THE reputation of Australian beef is expected to take a hammering in the weeks ahead as Coalition Senators and a producer rebellion intensifies their rhetoric in the push to exclude the importation of US beef.
Queensland Nationals Senator Barnaby Joyce and NSW Liberal Senator Bill Heffernan gave an insight of things to come for the industry on Saturday when they played to about 800 beef producers in Armidale, many angry at the Rudd Government’s decision to allow beef imports from countries previously infected with BSE, commonly known as mad cow disease.
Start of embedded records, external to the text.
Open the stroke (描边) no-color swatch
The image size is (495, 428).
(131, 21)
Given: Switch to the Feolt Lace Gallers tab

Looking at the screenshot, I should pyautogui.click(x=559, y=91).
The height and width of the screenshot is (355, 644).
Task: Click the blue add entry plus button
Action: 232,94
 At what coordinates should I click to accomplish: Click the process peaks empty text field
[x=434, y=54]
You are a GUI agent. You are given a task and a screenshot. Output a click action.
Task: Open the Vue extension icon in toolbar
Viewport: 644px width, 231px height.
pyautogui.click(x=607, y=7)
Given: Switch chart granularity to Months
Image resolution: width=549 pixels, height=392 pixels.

Promoted as a "new direction" for Australian beef, the meeting chaired by Sydney shock-jock radio announcer Alan Jones quickly dissolved into a downward spiral of grievances, with producers blaming dwindling returns, poor prices, retailer margins, bureaucracy and the Rudd Government for plunging their industry into crisis.
Chief organiser JR McDonald demanded the representatives of Australia’s peak red meat industry bodies, particularly those on the boards of MLA, Cattle Council and the Red Meat Advisory Council be sacked and replaced.
MLA managing director David Palmer, who attended the meeting and spoke on a panel with MLA chairman Don Heatley, called the meeting a "disgrace".
"It was a lost opportunity to engage in meaningful dialogue that will take our industry forward," he said.
Meanwhile the centrepiece of the meeting – the unveiling of JR McDonald’s and NSW Independent Richard Torbay’s meat grading system, which proposes to label old cow beef as low quality – was swamped by the BSE import hysteria gripping some sectors of the industry.
Senator Joyce urged those in the crowd to spread the message about the dangers posed by US beef to pave the way for the Coalition’s private members bill through the Senate, proposing that exporting countries install Australian-equivalent testing regimes and traceability standards.
Australia imposed its ban in 2001 following several cases of BSE.
Under the new rules, only imports of muscle meat, or products of muscle meat, that is not infected with BSE will be allowed into Australia.
Fresh beef also must receive clearance from Biosecurity Australia.
Australia also is requiring exporters to meet or exceed that country's traceability standards.
AgForce Cattle president Grant Maudsley says he will have no problems eating US beef if it comes into the country under current protocols - it's the Coalition's aggressive posturing that he finds hard to stomach.
The Mitchell cattle producer was among a sizeable Queensland contingent at Saturday's beef forum in Armidale, and what he heard from the meeting's organisers and Coalition Senators Joyce and Heffernan both appalled and terrified him.
"It was a total lynch mob mentality whipped up by populist retail politics," he said. "I understand why the politicians are doing it, they want to elevate their profile, but I still find it disappointing.
"If Barnaby Joyce wants to talk up the risk posed by US beef he's risking domestic consumption in the first instance and by extension Australian exports if he gets his way."
In an interview after Saturday's meeting, Senator Joyce conceded there was the potential to undermine the reputation of Australian beef by talking up the risks of US beef to consumers.
However, he said winning tighter import controls on US beef would outweigh the negatives.
"There is a risk there and people have to be mindful of that. But the only way you can truly allay people's fears is by implementing a transparent form of analysis that they can see and have confidence in," he said.
Senator Joyce rejected suggestions that he was generating a scare campaign to score political points against the beleaguered Rudd Government.
"You might want to call it a scare campaign, I call it lobbying," he said.